Louisiana-Lafayette head football coach Billy Napier announced this week that scholarship players will be encouraged to pay to play.
All Ragin’ Cajun scholarship athletes on the football team will be urged to pay at least $50 to the school’s alumni association, The Advocate reported Wednesday. Walk-on athletes will not be required to make the donation, according to the newspaper.
“That’s probably a little bit unheard of and a little bit unique, but I think this is a place where that would be appreciated,” Napier told The Advocate. “I think it’s part of the type of program that we want to have. We want our players to be educated and understand the benefits that come with being a student-athlete and that is not something that should be taken lightly — the effort and time and investment that the people that support athletes at UL have put in into this program.”
On the school’s website, the Ragin’ Cajuns Athletic Foundation (RCAF) says it has been providing financial support for student-athletes across the school’s athletic programs. The program offers an opportunity to “invest and enrich lives through many avenues.”
As a person donates, they earn so-called Priority Points. A point is earned for every $100 given to Louisiana Athletics, for every $300 given to any part of the university; and for a season ticket purchased for football, men’s and women’s basketball, baseball and softball.
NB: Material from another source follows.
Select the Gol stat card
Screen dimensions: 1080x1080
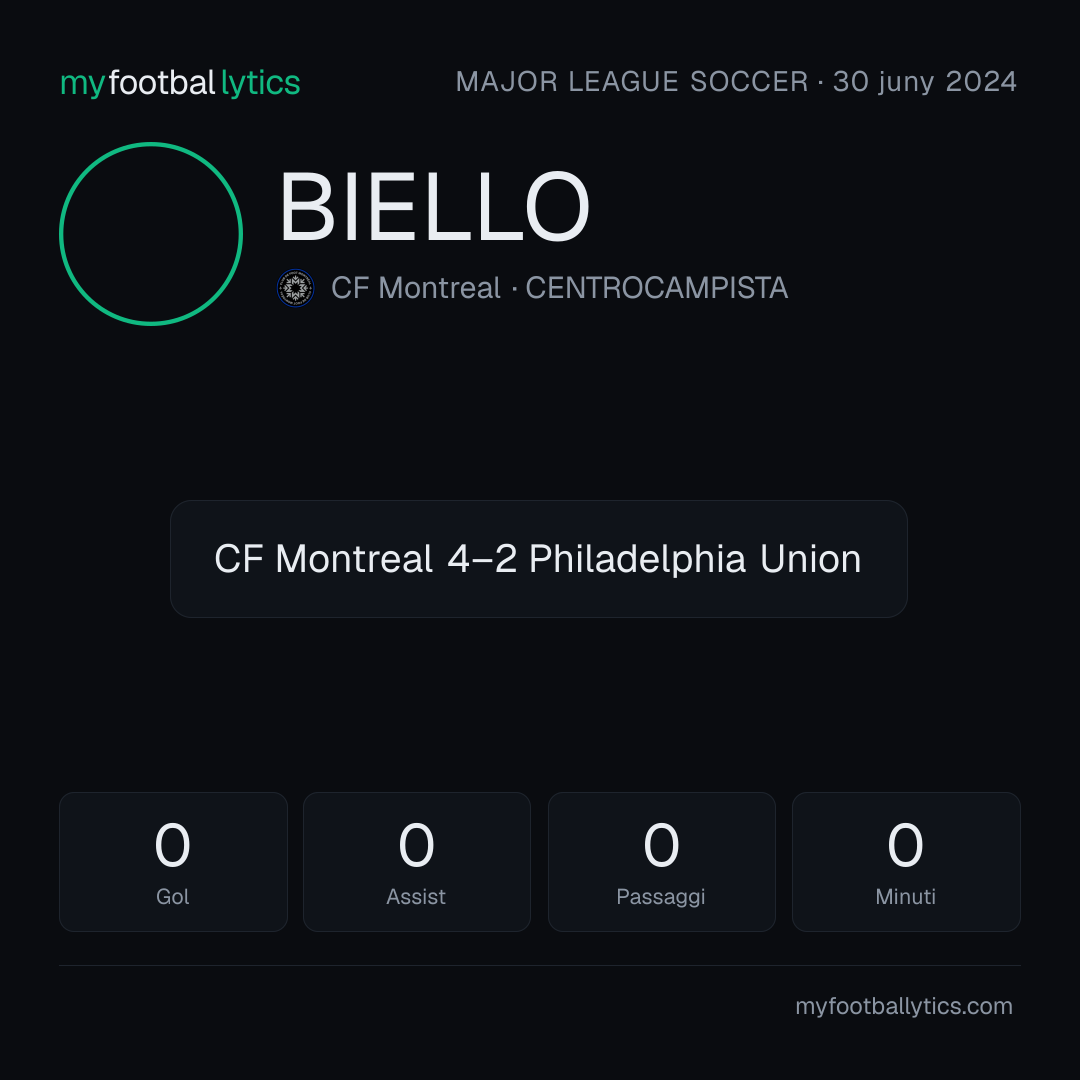[173, 862]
A person earns 10 points for each year they invest in the Annual Fund.
A minimum of 50 points racked up gets a donor a tax deduction, an RCAF window decal, online recognition, a name in the eNewsletters, a Ragin’ Cajuns gift and an invite to certain social events.
Players will not receive one priority point for their minimum donation, according to the rules.
Since word of the rule came out, it received significant backlash on social media.
Napier was still optimistic about what the alumni association can do for his players.
“We’re trying to create a scenario where five or 10 years from now these are guys who will give back and continue to be a part of the program and realize what this place did for them,” Napier told the Advocate. “I think we got that message across this morning and certainly that was a good thing.”